You guys have a phesant season in march? If so how much is an N/R license? We have major spring feaver in MN. If your using lead, I'd say IC & mod. If using steel IC & IC. My beretta only patterns steel well w/IC but they say all loads and chokes pattern different in each gun. Best off to check them all at the range. Good luck and shoot one for us MN boys!


----------



## willforu1 (Nov 23, 2008)

Bomber-One said:


> You guys have a phesant season in march? If so how much is an N/R license? We have major spring feaver in MN. If your using lead, I'd say IC & mod. If using steel IC & IC. My beretta only patterns steel well w/IC but they say all loads and chokes pattern different in each gun. Best off to check them all at the range. Good luck and shoot one for us MN boys!

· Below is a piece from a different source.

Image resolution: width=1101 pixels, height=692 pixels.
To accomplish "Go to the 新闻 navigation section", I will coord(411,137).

No, I am going to a preserve for put-n-take hunting in Michigan. You know, where they place birds and then you hunt em up. I think going out and checking your pattern is good advice. Wont have time to do this first though.

I think these birds will hold tight. I am going with cylinder first out of the bottom bbl follwed by IC 2nd out of the top bbl . Using 3" 6 shot


----------



## wburns (Feb 27, 2009)

For preserve birds your choice is good. I shoot SxS, in the sense of having two barrels it is no different when it comes to choke choice for SxS or O/U. My personal favorites for wild birds in the early season are IC in first barrel and Mod in second barrel. Later in the season I switch the Mod out to an Imp Mod. A lot depends on the shells you use so go with the patterning sugestion which was already given.

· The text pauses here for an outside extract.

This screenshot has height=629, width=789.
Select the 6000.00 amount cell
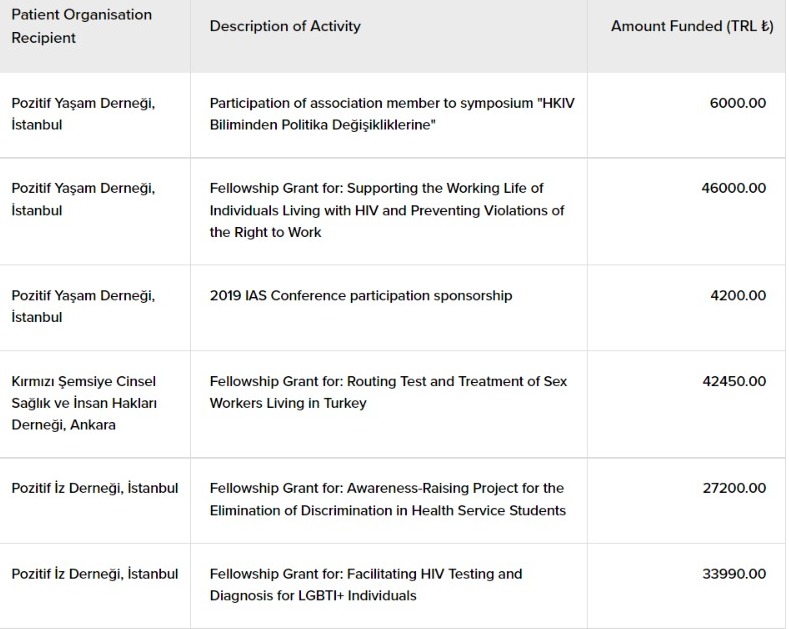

It is an often overlooked thing but different shells will place the pattern in different places such as a little higher or a little lower etc. so it is a good idea to pattern. It will also tell you if you need to shorten or lengthen your stock etc. based on where your point of aim lies. A good test is to put up a sheet of white paper about 36 inches square and spray a dot the size of the bottom of a spray can in the center. Step back 16ft from the target. Line yourself up and practice mounting the gun and having the dot rest on top of the bead. After you are comfortable in your practice mounts, do a fluid motion mount and shoot. Do this three times in a row at the target, and you will see where your pattern shoots in relation to how you visualize your target. You can even play around with chokes to see how patterns change point of impact. Generaly you want 60% of the pattern above the centerline of the dot with 40% below. This is the general set up for a game gun. As most targets are rising you want more pattern above than below. Probably more info than you wanted but it is a fun experiment and will get you thinking about gun fit more. It is amazing how effortless it feels to get on target with a good stock fit.


----------



## willforu1 (Nov 23, 2008)

I had a great time on the hunt. Too bad the dogs got a little excited and ran off a few of our birds. I am happy to say that the two birds that were flushed in front of me I was able to harvest - both on the 2nd shot. The 2nd bird, was a rooster flying away at about 15-20 yds I hit it with an open cylinder and I knocked off a bunch of tail feathers and at about 25 yds I fired the top bbl with IC and it dropped like a ton of bricks.

Next hunt I will switch out the Cylinder in the bottom to either skeet or IC.


----------